Data Science Cheatsheet — Part 1: Data Collection

Asif Anwar
Asif Anwar
Published in
4 min readNov 25, 2019

--

Overview:

Machine learning is such a vast field that it's really easy to lose track for the learning. And next thing you know you are searching Google, StackOverflow and GitHub again for the same content, code or instructions. So my intention here to write all the machine learning topics I have learned in a series of blog posts, so that when it's necessary, anyone (especially myself) can easily find it.

Data Collection:

Any data science project start with data collection. In the first part of my Data Science Cheatsheet series I will try to cover different ways to collect and store data for any data science project.

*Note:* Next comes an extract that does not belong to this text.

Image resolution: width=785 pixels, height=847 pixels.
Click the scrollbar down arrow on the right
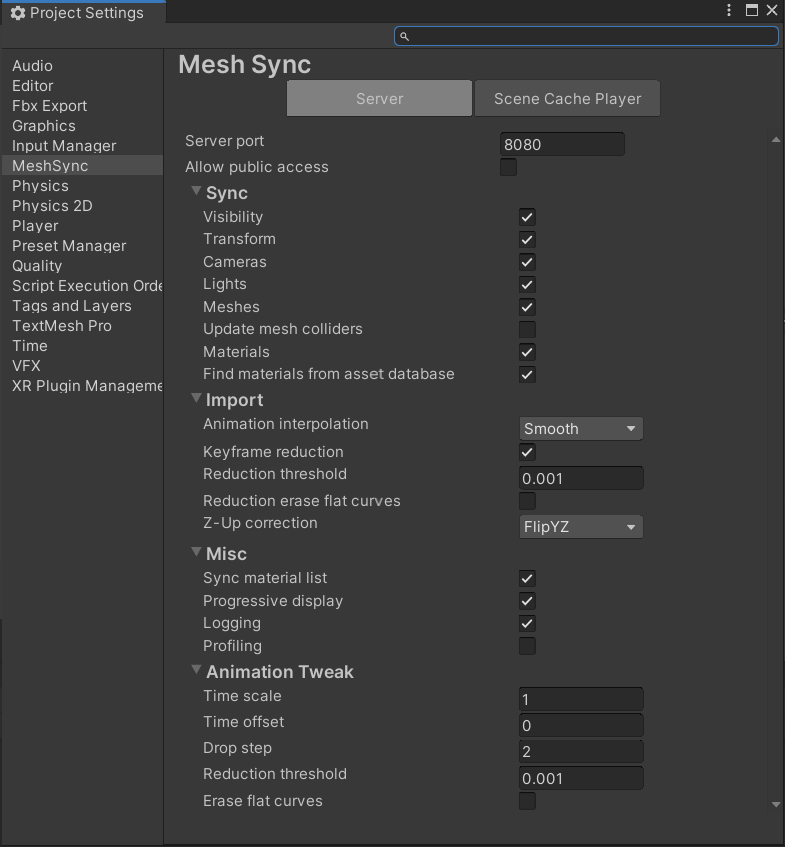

Most of my machine learning projects I try to do in the cloud environment. Currently, my favourites ones are Google colab and IBM cloud. Here are a few basics on importing data from Google Drive, Kaggle, HTTP links, files and database.

Google Drive:

If you are using google colab as I do most of the time, then importing data from Google drive is an easy and quick method. And also it is a good place to backup your output data files for future usages.

#Map Drive 
from google.colab import drive
drive.mount('/content/drive')
#Copy from the Drive
!cp drive/My\ Drive/<<folder name>>/<<file name>> .
#Backup to Drive
!cp <<file name>> drive/My\ Drive/<<folder name>>

Note: Above method works seamlessly with Google colab, however for other environments you may need to install google drive and mount folder based on folder structure of the environment. I will try to cover this in a later update

Kaggle:

It's hard to Imagine imagine data science projects without looking for some data in Kaggle. Kaggle provides a simple API to connect and download the necessary files. I used below commands to download files from Kaggle.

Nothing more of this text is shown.